Gazeteci ve Köşe Yazarı Bekir Doğan bu haftaki yazısında şu konuyu ele aldı;
Ordu’nun dereleri yukarı mı ? akar ! , aşağımı ? akar ! orasını bilemem ama Ordu Nüfusunu 1 eksiye düşürdük Neslihan Gök’u “Kadımehmetoğlu” Kahramanmaraş’a getirerek şehrimizin nüfusunu bir adet artırdık bunu net söyleye bilirim..!
Dulkadiroğlu Belediye Başkanımız Necati Okay’a müjdemizi verelim , bir seçmen daha oldu.. Ordu dan yeni seçmen getirdik.. hayırlı olsun, Yeri gelmişken: 12 Ağustos 2016 Cuma günü akşam Kahramanmaraş sanayi esnaflarından Kaportacı esnafımızdan Mehmet Kadımehmetoğlu , oğlu Yücel Mesut Kadımehmetoğlu düğünü var tüm dostları düğüne davet ediyoruz.. şimdiden hemen söyleyim..
6 Ağustos 2016 Cumartesi günü , Kahramanmaraş Göksun, Pınarbaşı, Şarkışla, Yıldızeli, Tokat, Niksar, Akkuş ilçesi ve sonra Salman mahallesi , önceden kasaba iken Büyükşehir yasası ile mahalle olan Salman’a doğru yol almaya başladık..
Kahramanmaraş ormanlık Göksun- Kayseri arası karasal boz kır sonra Sivas Şarkışla’ya kadar boz kır ve Yıldızeli’den sonra yeşillik başlıyor..
Tokat tarihi ve yeşillikler içinde güzel bir şehir tarihi gezerek doyumsuz güzellikleri ile Ordu”ya doğru yol alırken Niksar’a vardığımızda bizi şeftali bahçeleri karşıladı..
Bahçe kenarında kendi elinle topladığı şeftalinin kilosunu 1 TL ile 2 TL arasında alabiliyorsun cinsine göre.. doğal yerli nefis.. organik ürün..
Şeftali Bahçesinde kahvaltı yaparak : yolumuza devam ediyoruz..

──────────

Verilen görev a: Öğe konumu girdilerindeki satırların tamamını aynen yeniden yazın. Resimleri yanıta almayın.
Ardından gelen girdilerin köşe yazısıyla hiçbir bağlantısı yoktur.

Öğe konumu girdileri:
──────────

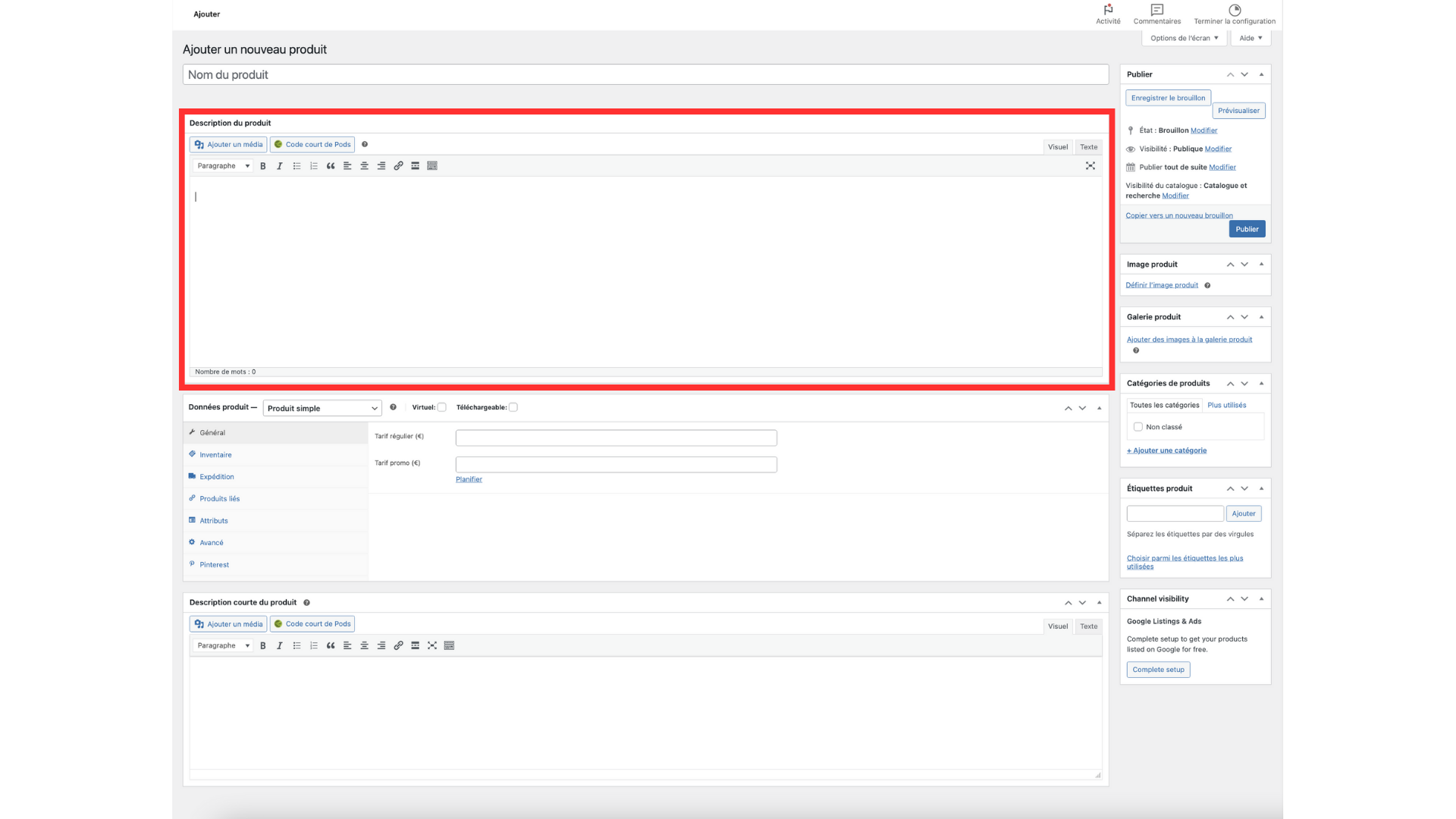The height and width of the screenshot is (819, 1456).
Task: Click the insert link icon in description toolbar
Action: (x=398, y=166)
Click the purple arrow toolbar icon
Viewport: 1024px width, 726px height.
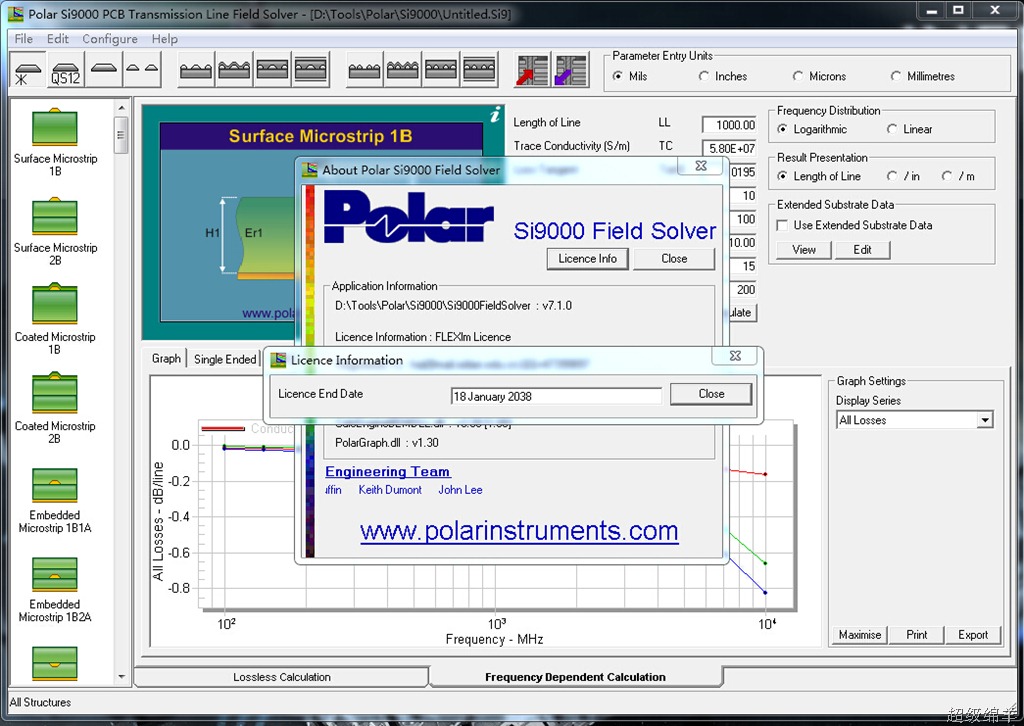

──────────

Verilen görev b: Köşe yazısına göre Salman neden artık bir mahalle sayılıyor?

Görev yanıtı a:
The height and width of the screenshot is (819, 1456).
Task: Click the insert link icon in description toolbar
Action: (x=398, y=166)
Click the purple arrow toolbar icon
Viewport: 1024px width, 726px height.

Görev yanıtı b: Salman önceden bir kasabaydı ve Büyükşehir yasası ile mahalle oldu.